O presidente Luiz Inácio Lula da Silva sancionou a lei em cerimônia com a presença de parlamentares, ministros e empresários no Palácio do Planalto.

A nova lei surgiu de proposta (PL 2780/24) do deputado Zé Silva (UNIÃO-MG), aprovada pela Câmara dos Deputados em maio deste ano. Depois o texto passou pelo Senado.

Soberania

Zé Silva ressaltou o papel estratégico desses minerais para a transição energética. “Será a lei do século para o Brasil. Vai garantir que as riquezas do nosso subsolo se transformem em qualidade de vida e recursos para o país.

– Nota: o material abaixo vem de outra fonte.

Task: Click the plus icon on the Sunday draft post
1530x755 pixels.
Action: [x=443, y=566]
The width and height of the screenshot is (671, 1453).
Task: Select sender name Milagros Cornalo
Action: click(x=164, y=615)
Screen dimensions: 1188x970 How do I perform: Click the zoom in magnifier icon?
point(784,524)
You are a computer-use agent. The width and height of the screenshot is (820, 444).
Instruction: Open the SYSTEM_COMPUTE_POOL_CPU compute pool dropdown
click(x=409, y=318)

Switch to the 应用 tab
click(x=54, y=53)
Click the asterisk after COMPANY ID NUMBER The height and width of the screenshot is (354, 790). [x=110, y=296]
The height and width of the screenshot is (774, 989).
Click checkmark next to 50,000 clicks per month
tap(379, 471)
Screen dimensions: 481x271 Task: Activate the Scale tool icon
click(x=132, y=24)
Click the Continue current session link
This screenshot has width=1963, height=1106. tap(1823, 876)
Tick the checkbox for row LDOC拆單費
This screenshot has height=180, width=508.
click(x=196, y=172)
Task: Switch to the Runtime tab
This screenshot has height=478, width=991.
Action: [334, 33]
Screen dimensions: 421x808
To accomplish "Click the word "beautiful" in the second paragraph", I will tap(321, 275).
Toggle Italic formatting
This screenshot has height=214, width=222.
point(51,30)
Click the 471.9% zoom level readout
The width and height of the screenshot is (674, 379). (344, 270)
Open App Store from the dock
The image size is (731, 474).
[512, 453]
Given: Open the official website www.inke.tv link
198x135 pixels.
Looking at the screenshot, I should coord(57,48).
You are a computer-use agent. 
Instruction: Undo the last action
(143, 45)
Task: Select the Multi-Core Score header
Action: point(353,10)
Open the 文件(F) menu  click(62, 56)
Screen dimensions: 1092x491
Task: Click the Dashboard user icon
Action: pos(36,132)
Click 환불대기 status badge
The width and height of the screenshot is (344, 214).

Com essa política, nós estamos dizendo ao mundo: ‘vem investir no Brasil’, mas nós colocamos uma política nacional para garantir a nossa soberania e também colocamos quesitos de processamento aqui no Brasil”, afirmou.

Relator do texto na Câmara, o deputado Arnaldo Jardim (Cidadania-SP) também destacou preocupações ambientais da nova lei. “Institui o certificado de mineral de baixo carbono, que foi um acréscimo por nós proposto e que tem muita sintonia com os compromissos gerais de uma produção vinculada aos princípios da sustentabilidade”, disse.

A lei ainda cria o Fundo Garantidor da Atividade Mineral (Fgam) com previsão inicial de R$ 2 bilhões da UNIÃO para empreendimentos ligados a minerais críticos e estratégicos. Outros R$ 5 bilhões terão destinação específica no incentivo ao beneficiamento e transformação desses minerais no Brasil.

Marco brasileiro

Ao agradecer ao Congresso Nacional pela aprovação da lei, o presidente Lula afirmou que o país não vai repetir erros históricos de um passado em que era apenas exportador de matérias-primas.

“Com a legislação promulgada hoje, o Brasil propõe ao mundo uma nova agenda para a mineração do futuro: a transição para uma mineração socialmente justa, ambientalmente sustentável e industrializante para os países em desenvolvimento”, declarou.

Para o ministro de Minas e Energia, Alexandre Silveira, a nova lei é a “certidão de nascimento de uma nova era para a mineração no Brasil, com declaração de independência econômica e de coragem política que não se curva diante de ameaças externas”.

Reservas nacionais

O ministro lembrou que o Brasil é líder no mundo em reserva de nióbio, está em segundo lugar em terras raras e grafita, terceiro em níquel e sexto na produção global de lítio.

Alexandre Silveira anunciou ainda que, de 2026 para 2027, o Serviço Geológico do Brasil (SGB) saltará de investimentos de R$ 8 milhões para R$ 300 milhões em pesquisa para reconhecimento de recursos do subsolo.

O geólogo Carlos Nogueira Junior, professor do Instituto de Geociências da Universidade de Brasília (IG/UnB), citou instabilidades geopolíticas em torno das terras raras e aposta em vantagens futuras para o Brasil.

“O Brasil PODE sim, a curto e médio prazos, ser exportador de minérios de alta tecnologia. Nós temos outros elementos que ninguém nem está falando, como o tungstênio. O mundo hoje é dependente do nióbio brasileiro porque ele é produzido de acordo com a necessidade de cada cliente. E por que não poderemos chegar a esse patamar com outros minerais críticos também?”, questionou.

Conselho nacional

Durante a sanção da lei, foi instalado e nomeado o Conselho Nacional para Industrialização de Minerais Críticos e Estratégicos (Cimce), órgão de coordenação, planejamento e acompanhamento dessa política e vinculado à Presidência da República.

A primeira reunião do conselho deve ocorrer ainda neste mês.